Carefully, she read that "those briefing me in September 2002 gave me inaccurate and incomplete information" about waterboarding. She admitted that an aide had been briefed a few months later, but then she moved to her fallback argument: It didn't matter if she was told about waterboarding, because "it was clear we had to change the leadership in Congress and in the White House."

NBC's Mike Viqueira was the first questioner. He asked if she had been "complicit" in the use of techniques such as waterboarding because her aide had been told that such techniques were in use.

"My statement is clear, and let me read it again. Let me read it again," she said. She looked for her statement. "I'm sorry, I have to find the page," she said. She read a few lines, then paused. "I'm sorry, I had the pages out of order." By now she had begun to employ her hands in the conversation, raising an index finger, circling her hands and finally moving both hands as if conducting an orchestra.

ABC's Jonathan Karl wanted to make sure he'd heard right. "You're accusing the CIA of lying to you?"

"Yes, misleading the Congress of the United States," Pelosi repeated. As she answered, she held a fist up, waved her index finger, formed her hand into an O, pushed her hair back, then resumed leading the orchestra. She appeared to have developed a case of dry mouth and was swallowing hard.

Now questions were being shouted from all around the room; Pelosi chose one from the back. Did she wish she had done more to object? "No, no, no, no, no, no," Pelosi said. "As I say in my statement," she repeated, looking down at her papers again.

Chad Pergram of Fox News asked if the episode makes it more difficult to have a "truth commission" to probe the use of harsh interrogation methods. Pelosi went back to her written statement: "And that's why I say in this . . ."

An aide was already trying to shut down the session with a "last question" cry, but Pelosi found a reporter who asked about health care -- and then demanded a follow-up. The other reporters grumbled. "Did you get booed?" Pelosi teased.

It was then that the speaker tried to crab-walk out of the session, and CNN's Bash stopped her in her tracks, demanding to know why Pelosi said last month that she hadn't known waterboarding was being used.

"I meant 'we,' we in that -- in that -- meeting," she attempted to answer.

"We were all clearly trying to get at the broader question of whether you knew about waterboarding at all," Bash said. "And the idea that we got from you was that you were never told that waterboarding was being used. But now we know that later, in February, you were told."

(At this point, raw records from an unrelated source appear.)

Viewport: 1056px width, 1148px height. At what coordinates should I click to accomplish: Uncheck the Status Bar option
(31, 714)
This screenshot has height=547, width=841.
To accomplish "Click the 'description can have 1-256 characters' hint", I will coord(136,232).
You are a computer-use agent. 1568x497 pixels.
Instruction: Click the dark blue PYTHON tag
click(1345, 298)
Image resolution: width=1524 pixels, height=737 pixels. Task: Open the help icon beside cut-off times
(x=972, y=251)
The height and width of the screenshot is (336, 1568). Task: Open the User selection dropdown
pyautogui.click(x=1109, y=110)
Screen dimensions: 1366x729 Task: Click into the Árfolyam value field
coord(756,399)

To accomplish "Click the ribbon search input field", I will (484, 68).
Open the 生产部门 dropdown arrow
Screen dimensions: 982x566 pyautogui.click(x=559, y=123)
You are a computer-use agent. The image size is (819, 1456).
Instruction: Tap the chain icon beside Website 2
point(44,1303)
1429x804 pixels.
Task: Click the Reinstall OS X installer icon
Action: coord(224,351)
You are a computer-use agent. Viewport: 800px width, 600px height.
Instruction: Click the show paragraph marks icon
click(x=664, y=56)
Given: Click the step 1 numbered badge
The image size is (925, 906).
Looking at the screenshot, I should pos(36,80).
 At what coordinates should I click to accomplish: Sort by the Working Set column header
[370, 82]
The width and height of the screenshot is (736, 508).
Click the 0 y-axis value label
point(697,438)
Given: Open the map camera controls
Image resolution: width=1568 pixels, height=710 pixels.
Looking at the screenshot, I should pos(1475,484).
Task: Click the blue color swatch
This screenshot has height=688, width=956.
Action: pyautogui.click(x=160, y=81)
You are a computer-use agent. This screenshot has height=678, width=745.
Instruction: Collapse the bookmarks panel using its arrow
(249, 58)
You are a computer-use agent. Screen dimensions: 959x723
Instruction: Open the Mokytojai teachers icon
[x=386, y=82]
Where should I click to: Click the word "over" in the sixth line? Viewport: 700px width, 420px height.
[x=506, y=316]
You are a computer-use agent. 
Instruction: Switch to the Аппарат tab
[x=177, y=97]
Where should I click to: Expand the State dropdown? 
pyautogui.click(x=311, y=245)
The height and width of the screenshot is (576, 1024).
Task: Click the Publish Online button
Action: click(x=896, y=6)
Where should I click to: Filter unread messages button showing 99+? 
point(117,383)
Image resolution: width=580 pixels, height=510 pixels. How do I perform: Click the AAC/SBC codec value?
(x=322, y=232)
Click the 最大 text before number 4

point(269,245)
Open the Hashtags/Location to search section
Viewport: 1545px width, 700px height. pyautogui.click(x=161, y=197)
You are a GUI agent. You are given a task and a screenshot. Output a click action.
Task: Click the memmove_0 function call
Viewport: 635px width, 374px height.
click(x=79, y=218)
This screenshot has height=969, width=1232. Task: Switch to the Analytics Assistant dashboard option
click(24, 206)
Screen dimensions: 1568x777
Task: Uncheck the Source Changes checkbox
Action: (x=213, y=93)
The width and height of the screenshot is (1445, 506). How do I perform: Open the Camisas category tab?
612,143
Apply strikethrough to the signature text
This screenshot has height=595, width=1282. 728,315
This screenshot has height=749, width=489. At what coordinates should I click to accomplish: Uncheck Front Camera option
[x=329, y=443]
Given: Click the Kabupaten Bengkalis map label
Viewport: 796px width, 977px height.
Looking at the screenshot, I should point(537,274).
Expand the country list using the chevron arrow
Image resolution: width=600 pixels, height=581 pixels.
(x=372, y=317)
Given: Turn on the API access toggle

"That was beyond the point," Pelosi tried to argue.

As more skeptical questions were shouted, Pelosi opened her eyes wide. She licked her lips. She chopped the air with her hand and moved her arm like a windshield wiper. She swallowed hard. She used both hands to clear her hair from her face as she fired off pleas that "I wasn't briefed," "I wasn't informed" and "They misled us."

"That's it -- we're done!" a Pelosi aide said as the reporters continued to shout questions. Finally, in a burst of sideways energy and with the help of her aides, the speaker crab-walked out of the room.

Madam Speaker, nice work. You have accused the CIA of lying, and been refuted firmly by President Obama's choice to lead the agency.

President Obama has been wise enough to soften his stances on military tribunals, a "by-God we're pulling out of Iraq like it or not" mentality that you continue to push, and continues to use drones to bomb Taliban and al Qaeda in Pakistan which you have derided since the Bush administration used the same tactics.

Meanwhile, you embarrass your Democratic constituency and the President and the CIA. There you go. The agency on the absolute front of the war on terror and you want to take them on.

Good luck.

Ms. Pelosi, you remind me of why PMS is called PMS. It's because mad cow disease was already taken.

From now on, instead of the term PMS, let's just say, "She's suffering from a full Pelosi."